@tommo or @Troy - I’ve seen a clip here or there where it looks like you’re watching the down-the-strings view that’s shot from a phone on a nearby laptop screen, in real time. Is that something we could easily duplicate at home? How are you doing it?
Doesn’t sound familiar. Short answer, this is not useful, even if you could do it. You need to learn these technqiues by feel, not by watching. The watching can be done afterward as a spot check but if you watch while trying to play you’ll “learn” the mirror or video feedback and you sometimes can’t replicate the technique without the video or mirror.
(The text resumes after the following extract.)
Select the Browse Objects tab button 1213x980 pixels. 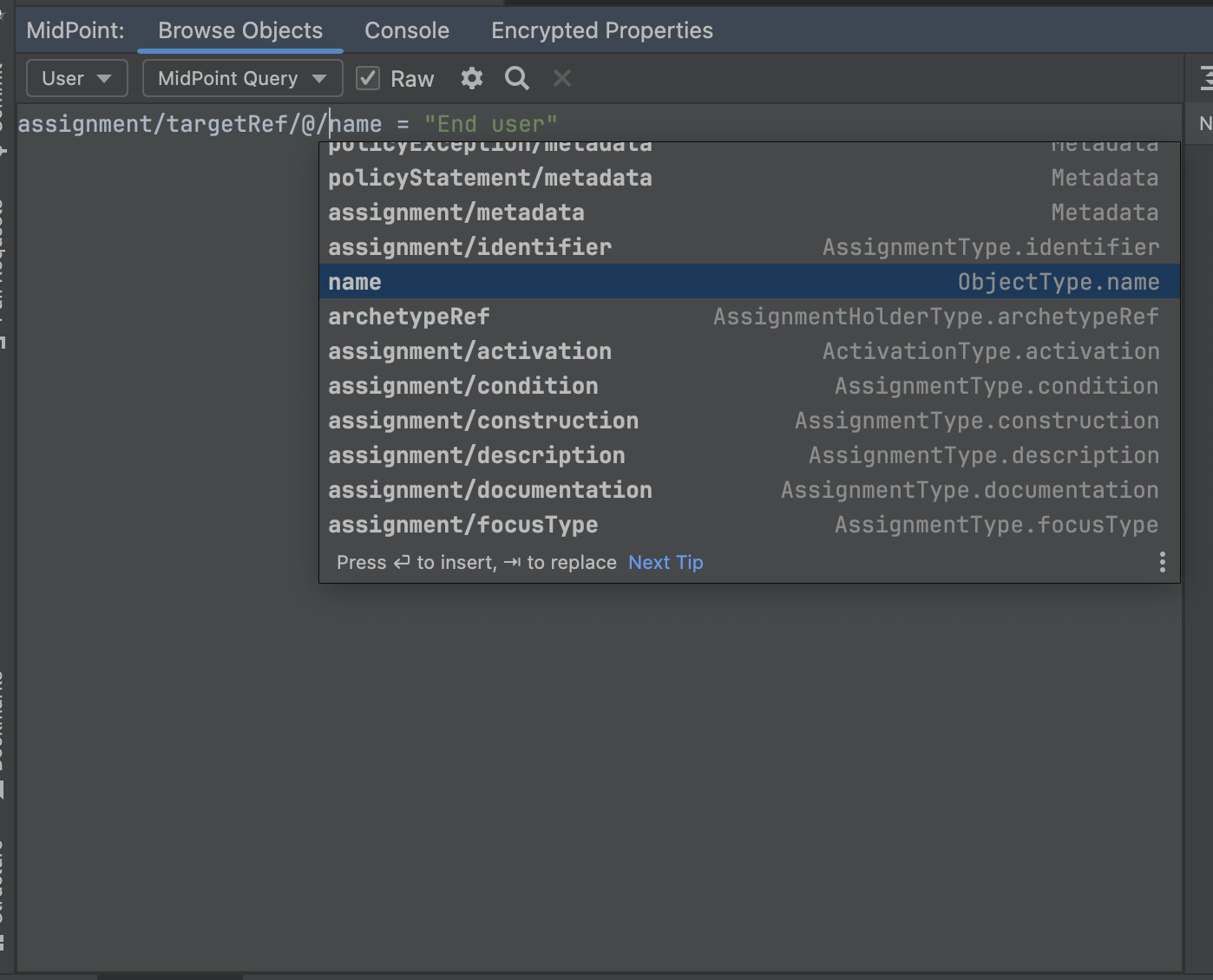239,29
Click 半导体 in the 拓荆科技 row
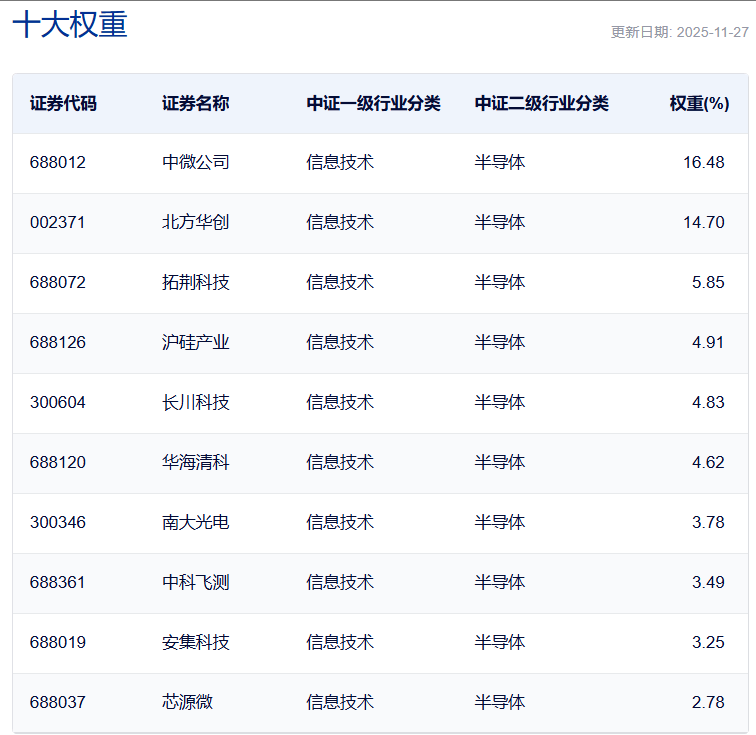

So I wouldn’t worry about doing this.
Yeah sometimes for me it’s been like: “I can play this well in front of a mirror if light is coming from my right but not if light is coming from my left”! Weird brain stuff.
Are we talking about the magnet here?
Not just the magnet, but when @Troy does interviews, there is software he uses to let him see the magnet view on a computer screen in real-time (or close to it), similar to watching through a webcam. I think it’s mainly for making sure the framing is good when he’s “on the clock” with an interviewee.
That’s not actually the case — we just record directly on the phone and have no way of seeing what it “sees” until we dump the footage. I think you’re thinking of the original rig which was a small computer-connected camera. That camera had no onboard recording and could only record via computer, albeit at data rates that were too high to record continuously on a laptop. Which is why all those clips are like 10 seconds long. If I had to do it over again, I would have built some giant disk that could actually do the complete interview non-stop.
Sorry for getting that wrong.
But did you ever stream from the magnet view during one of the live “Talking the Code” segments a few years back, or is the July heat just scrambling my brain today?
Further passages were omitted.